SVirt prevents this using SELinux.

What it does is it gives each VM a different SELinux label.  It labels
every resource that a VM needs (like all its disk images) with that
SELinux label.  And it adds SELinux policies that prevent one VM from
accessing another VM's differently-labelled resources.

Libguestfs (when using the libvirt backend) uses the same mechanism.
It prevents an exploit from one disk image from possibly escalating to
other disk images, and is important for use cases like RHEV and
OpenStack where a single host user (eg. "vdsm") is using many
libguestfs handles at the same time.

2.3 Creating the appliance: supermin
------------------------------------

I didn't talk about how the appliance is built.  It's a small
Linux-based OS, but how do we make it?  Is it RHEL?  Is it Fedora?
(The answer: sort of, but not really).

We have several constraints when building the appliance, which may
not be obvious:

 - Cannot compile our own kernel.  It wouldn't be supported by RHEL.

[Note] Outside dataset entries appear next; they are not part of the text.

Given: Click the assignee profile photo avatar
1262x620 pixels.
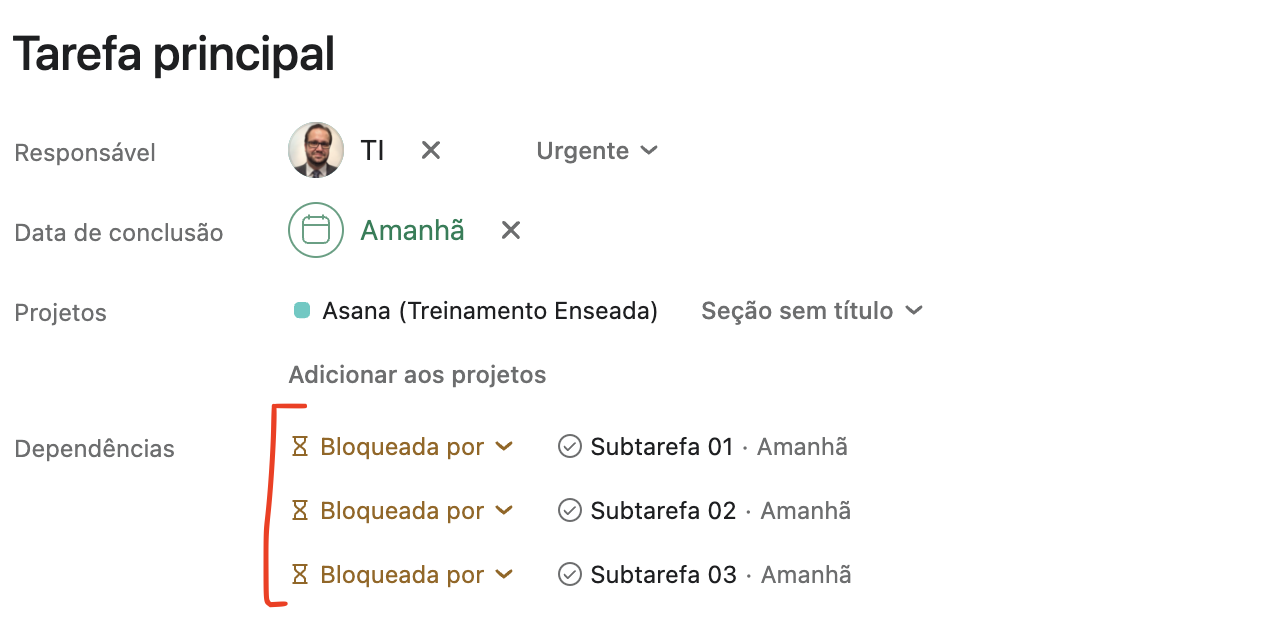Looking at the screenshot, I should [316, 151].
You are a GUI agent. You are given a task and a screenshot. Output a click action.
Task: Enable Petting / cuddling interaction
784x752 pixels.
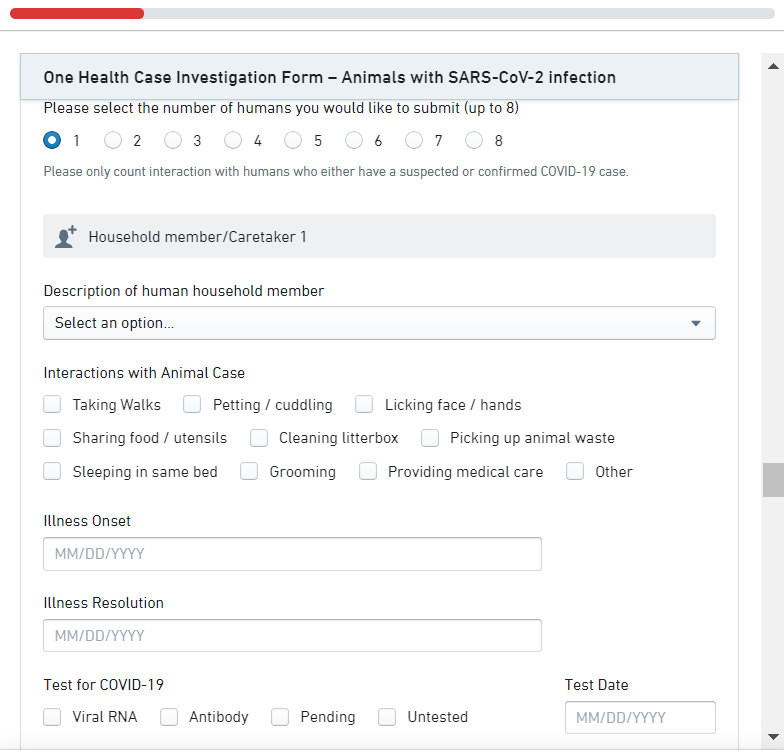193,405
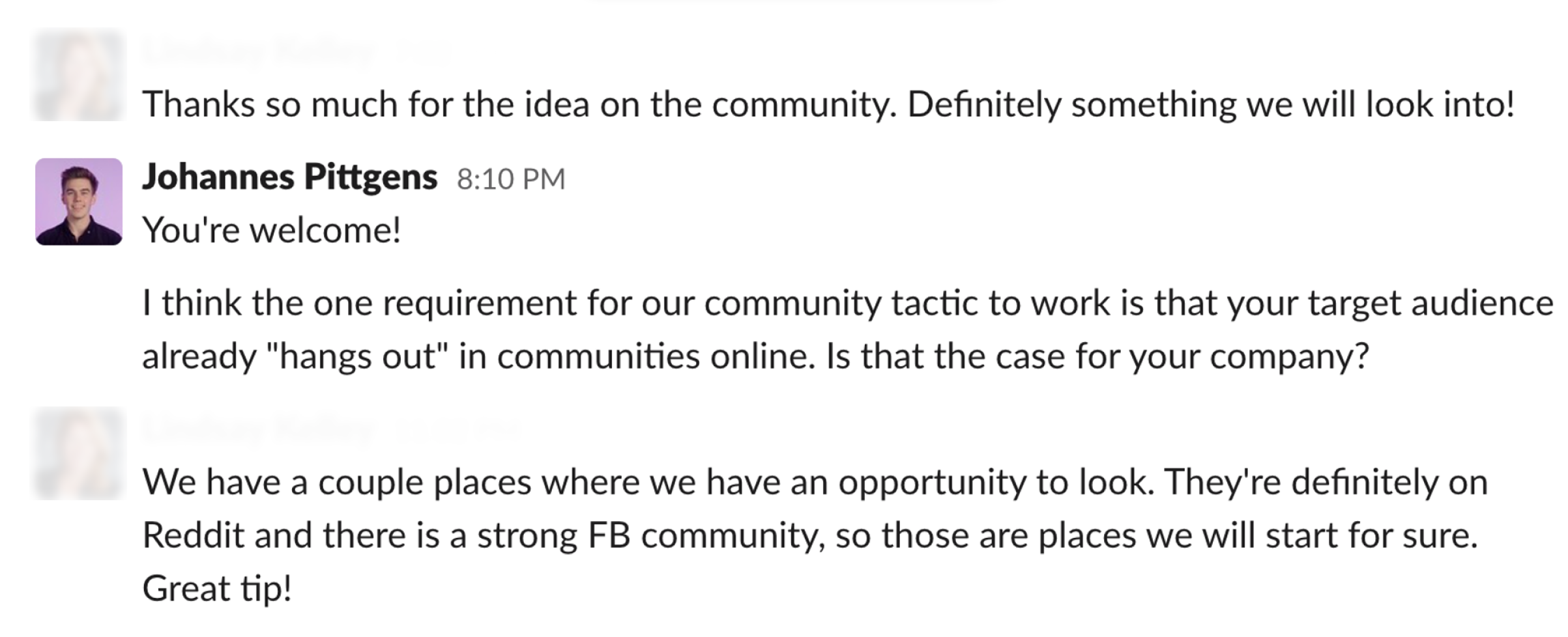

 - Cannot distribute a huge, binary-only blob.  It would be too large
   to download, and static linking is generally forbidden in Fedora,
   RHEL, and most other Linux distros.

 - Want to get bug/security fixes from the distro automatically.

[SLIDE 6]

The idea is that we build the appliance from the host distro.  If the
host distro is RHEL 7, then we copy the programs we need from RHEL to
make the appliance.

All of the programs and libraries ("parted", "lvm", "libc.so.6") and
the kernel and kernel modules get copied to make the appliance.  If a
program on the host gets updated (eg. to fix a bug), we copy in the
new program the next time libguestfs runs.

The appliance is created on the end-user's machine, at run time.
That's why libguestfs takes longer to run the first time you run it,
or just after you've done a "yum" command (since it rebuilds the
appliance if there are upgraded binaries).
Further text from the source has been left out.